Il 25 febbraio l’Università di Bologna presenterà l'offerta formativa alle future matricole. La scelta di queste nuove generazioni di studenti sarà se andare a sostenere un mercato del lavoro che ha smarrito il filo rosso nel proprio labirinto di evoluzione tecnologica e nuove esigenze economiche e demografiche o se tornare ad occuparsi dell’agire sociale, schiacciato in un presente colmo di solitudine, angoscia e fragilità. Il dibattito sulle due culture, umanistica e scientifica, è sempre vivo. Il dilemma si è assottigliato e la domanda è: c'è bisogno di sviluppare l’intelligenza artificiale del domani o migliorare quella umana di oggi?
Alessandro Sportaro
Risponde Beppe Boni
La cultura umanistica e quella scientifica sono solo in apparente contrasto tra di loro. Costituiscono due aspetti della vita umana che a volte divergono, ma più spesso si integrano. Le due culture hanno viaggiato insieme senza contrasti fino al 1600 quando Galileo, scienziato umanista, valicò per primo il recinto delle verità della Chiesa mettendo in dubbio aspetti fino ad allora mai confutati e avviò un periodo di instabilità nel mondo del sapere. Nell'Ottocento la dialettica tra le due visioni divenne esasperata, poi il mondo è cambiato e pur essendo percorsi diversi oggi i due saperi si integrano.

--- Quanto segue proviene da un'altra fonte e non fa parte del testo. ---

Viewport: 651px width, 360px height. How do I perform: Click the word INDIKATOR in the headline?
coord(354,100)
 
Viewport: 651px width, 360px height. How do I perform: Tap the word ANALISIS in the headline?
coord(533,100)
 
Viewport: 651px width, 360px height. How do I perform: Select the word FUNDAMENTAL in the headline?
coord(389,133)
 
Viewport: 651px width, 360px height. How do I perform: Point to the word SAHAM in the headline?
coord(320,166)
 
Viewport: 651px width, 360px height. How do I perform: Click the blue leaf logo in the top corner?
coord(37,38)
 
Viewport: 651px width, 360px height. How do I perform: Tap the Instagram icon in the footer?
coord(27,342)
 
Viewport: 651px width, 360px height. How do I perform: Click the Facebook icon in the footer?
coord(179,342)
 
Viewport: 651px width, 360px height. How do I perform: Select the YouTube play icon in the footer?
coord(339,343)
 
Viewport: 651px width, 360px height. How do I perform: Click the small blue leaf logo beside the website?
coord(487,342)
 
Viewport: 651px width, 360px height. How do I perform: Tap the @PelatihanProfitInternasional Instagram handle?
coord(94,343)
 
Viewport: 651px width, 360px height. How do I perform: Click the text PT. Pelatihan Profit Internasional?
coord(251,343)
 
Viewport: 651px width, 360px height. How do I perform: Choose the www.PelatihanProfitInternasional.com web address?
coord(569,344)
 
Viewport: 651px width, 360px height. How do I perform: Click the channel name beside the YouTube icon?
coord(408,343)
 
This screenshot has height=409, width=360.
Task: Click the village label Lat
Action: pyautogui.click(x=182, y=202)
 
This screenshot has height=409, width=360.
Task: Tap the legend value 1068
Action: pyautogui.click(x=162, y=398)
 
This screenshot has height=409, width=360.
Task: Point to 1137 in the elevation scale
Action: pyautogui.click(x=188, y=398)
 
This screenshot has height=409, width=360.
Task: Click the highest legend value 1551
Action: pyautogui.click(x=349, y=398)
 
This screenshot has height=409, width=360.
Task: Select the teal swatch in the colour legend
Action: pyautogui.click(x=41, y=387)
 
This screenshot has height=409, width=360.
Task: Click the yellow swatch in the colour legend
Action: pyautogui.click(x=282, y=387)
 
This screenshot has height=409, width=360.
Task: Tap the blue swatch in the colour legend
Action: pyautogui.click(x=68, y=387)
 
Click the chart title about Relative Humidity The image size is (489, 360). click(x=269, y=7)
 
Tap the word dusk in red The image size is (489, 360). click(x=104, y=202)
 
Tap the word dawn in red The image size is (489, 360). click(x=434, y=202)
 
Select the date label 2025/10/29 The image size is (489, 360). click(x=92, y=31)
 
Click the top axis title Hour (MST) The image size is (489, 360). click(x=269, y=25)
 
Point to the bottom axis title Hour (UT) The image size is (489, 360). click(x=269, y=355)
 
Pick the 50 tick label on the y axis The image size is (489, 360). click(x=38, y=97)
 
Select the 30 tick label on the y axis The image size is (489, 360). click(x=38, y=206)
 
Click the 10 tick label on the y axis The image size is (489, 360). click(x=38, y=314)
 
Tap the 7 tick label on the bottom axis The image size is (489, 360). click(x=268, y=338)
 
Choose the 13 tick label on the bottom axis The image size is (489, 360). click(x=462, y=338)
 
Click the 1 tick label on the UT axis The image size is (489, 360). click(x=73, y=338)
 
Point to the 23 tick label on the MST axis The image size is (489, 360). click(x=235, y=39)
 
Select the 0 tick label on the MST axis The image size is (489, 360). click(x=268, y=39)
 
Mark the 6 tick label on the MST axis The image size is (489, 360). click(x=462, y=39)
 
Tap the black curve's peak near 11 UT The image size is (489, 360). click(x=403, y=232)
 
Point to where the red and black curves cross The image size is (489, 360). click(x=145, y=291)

L'università ha il dovere di proporre le due strade, poi saranno gli studenti a scegliere. Ma anche nel mercato del lavoro, più improntato per forza di cose alla conoscenza tecnologica, oggi la cultura umanistica aggiunge valore.

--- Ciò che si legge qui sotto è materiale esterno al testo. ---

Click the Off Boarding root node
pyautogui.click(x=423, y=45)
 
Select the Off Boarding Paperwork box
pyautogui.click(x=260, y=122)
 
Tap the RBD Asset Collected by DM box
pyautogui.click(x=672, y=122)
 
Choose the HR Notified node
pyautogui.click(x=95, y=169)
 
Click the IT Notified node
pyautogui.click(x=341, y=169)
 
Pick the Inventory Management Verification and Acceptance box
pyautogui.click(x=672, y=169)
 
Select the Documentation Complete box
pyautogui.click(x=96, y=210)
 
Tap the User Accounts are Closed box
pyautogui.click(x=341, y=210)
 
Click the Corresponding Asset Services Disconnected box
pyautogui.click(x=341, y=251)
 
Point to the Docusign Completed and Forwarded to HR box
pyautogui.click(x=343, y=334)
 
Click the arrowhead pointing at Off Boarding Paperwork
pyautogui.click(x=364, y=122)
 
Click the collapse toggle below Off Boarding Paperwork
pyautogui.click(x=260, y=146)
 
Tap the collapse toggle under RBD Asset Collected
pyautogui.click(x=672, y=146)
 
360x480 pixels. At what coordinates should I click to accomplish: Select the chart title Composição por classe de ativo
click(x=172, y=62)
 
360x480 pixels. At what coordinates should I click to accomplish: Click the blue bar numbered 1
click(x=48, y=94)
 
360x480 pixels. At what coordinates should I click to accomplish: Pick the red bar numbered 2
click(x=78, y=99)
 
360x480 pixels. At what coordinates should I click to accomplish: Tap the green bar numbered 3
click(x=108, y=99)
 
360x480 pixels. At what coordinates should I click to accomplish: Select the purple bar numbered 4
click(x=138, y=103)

Uno dei grandi interrogativi dei nostri tempi, infine è capire dove ci porterà l'intelligenza artificiale. Sappiamo da dove e come è cominciata, ma non sappiamo ancora dove ci porterà. L'uomo deve acquisire la capacità di guidare e sfruttare l'intelligenza artificiale come strumento aggiuntivo nel mondo del lavoro evitando di farsi sopraffare da essa. Questa è la grande scommessa della società moderna.